Quality-Aware Multimodal Biometric Recognition
- URL: http://arxiv.org/abs/2112.05827v1
- Date: Fri, 10 Dec 2021 20:48:55 GMT
- Title: Quality-Aware Multimodal Biometric Recognition
- Authors: Sobhan Soleymani, Ali Dabouei, Fariborz Taherkhani, Seyed Mehdi
Iranmanesh, Jeremy Dawson, Nasser M. Nasrabadi
- Abstract summary: We develop a quality-aware framework for fusing representations of input modalities by weighting their importance using quality scores estimated in a weakly-supervised fashion.
This framework utilizes two fusion blocks, each represented by a set of quality-aware and aggregation networks.
We evaluate the performance by considering three multimodal datasets consisting of face, iris, and fingerprint modalities.
- Score: 30.322429033099688
- License: http://arxiv.org/licenses/nonexclusive-distrib/1.0/
- Abstract: We present a quality-aware multimodal recognition framework that combines
representations from multiple biometric traits with varying quality and number
of samples to achieve increased recognition accuracy by extracting
complimentary identification information based on the quality of the samples.

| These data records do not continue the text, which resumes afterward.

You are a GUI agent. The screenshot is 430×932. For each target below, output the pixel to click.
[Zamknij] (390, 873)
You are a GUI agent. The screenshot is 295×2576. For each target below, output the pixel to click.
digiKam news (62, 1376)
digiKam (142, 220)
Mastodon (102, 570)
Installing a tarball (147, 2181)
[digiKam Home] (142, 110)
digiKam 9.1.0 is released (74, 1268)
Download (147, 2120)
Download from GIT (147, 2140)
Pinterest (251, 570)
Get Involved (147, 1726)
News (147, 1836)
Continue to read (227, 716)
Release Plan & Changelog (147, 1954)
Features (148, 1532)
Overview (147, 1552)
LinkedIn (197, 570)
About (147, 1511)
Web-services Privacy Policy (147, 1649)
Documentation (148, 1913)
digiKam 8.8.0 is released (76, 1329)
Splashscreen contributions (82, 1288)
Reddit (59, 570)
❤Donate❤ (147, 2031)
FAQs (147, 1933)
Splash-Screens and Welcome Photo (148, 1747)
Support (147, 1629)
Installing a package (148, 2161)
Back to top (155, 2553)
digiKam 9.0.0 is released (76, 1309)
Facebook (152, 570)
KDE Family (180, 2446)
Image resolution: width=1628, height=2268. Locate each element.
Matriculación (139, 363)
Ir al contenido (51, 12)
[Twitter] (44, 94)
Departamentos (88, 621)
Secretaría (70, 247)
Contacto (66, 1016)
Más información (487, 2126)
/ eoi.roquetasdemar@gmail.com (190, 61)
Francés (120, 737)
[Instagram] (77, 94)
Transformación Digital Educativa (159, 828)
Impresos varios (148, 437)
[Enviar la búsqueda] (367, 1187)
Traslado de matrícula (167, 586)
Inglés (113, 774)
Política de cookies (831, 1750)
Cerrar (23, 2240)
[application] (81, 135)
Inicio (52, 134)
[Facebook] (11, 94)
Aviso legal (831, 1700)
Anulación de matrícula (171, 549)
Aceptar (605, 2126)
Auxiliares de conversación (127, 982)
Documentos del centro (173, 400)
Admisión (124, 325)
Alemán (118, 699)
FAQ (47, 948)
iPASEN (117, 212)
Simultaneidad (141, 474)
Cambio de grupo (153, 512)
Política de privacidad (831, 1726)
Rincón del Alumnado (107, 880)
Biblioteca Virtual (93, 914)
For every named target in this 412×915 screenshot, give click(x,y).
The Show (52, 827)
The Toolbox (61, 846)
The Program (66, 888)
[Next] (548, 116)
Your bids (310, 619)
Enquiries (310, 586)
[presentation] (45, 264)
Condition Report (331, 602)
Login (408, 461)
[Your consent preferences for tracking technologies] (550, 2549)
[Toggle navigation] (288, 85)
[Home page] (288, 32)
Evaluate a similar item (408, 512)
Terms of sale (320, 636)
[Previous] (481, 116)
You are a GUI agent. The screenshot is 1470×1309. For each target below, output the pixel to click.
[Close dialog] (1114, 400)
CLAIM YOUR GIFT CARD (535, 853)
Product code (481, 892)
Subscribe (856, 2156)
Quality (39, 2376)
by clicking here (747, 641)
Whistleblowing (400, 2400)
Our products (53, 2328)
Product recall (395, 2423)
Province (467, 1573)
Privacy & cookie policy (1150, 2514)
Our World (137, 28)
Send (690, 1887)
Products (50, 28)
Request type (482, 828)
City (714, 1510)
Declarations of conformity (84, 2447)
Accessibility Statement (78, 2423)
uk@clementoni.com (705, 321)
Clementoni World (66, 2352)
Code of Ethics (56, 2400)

We develop a quality-aware framework for fusing representations of input
modalities by weighting their importance using quality scores estimated in a
weakly-supervised fashion. This framework utilizes two fusion blocks, each
represented by a set of quality-aware and aggregation networks. In addition to
architecture modifications, we propose two task-specific loss functions:
multimodal separability loss and multimodal compactness loss. The first loss
assures that the representations of modalities for a class have comparable
magnitudes to provide a better quality estimation, while the multimodal
representations of different classes are distributed to achieve maximum
discrimination in the embedding space. The second loss, which is considered to
regularize the network weights, improves the generalization performance by
regularizing the framework. We evaluate the performance by considering three
multimodal datasets consisting of face, iris, and fingerprint modalities. The
efficacy of the framework is demonstrated through comparison with the
state-of-the-art algorithms. In particular, our framework outperforms the rank-
and score-level fusion of modalities of BIOMDATA by more than 30% for true
acceptance rate at false acceptance rate of $10^{-4}$.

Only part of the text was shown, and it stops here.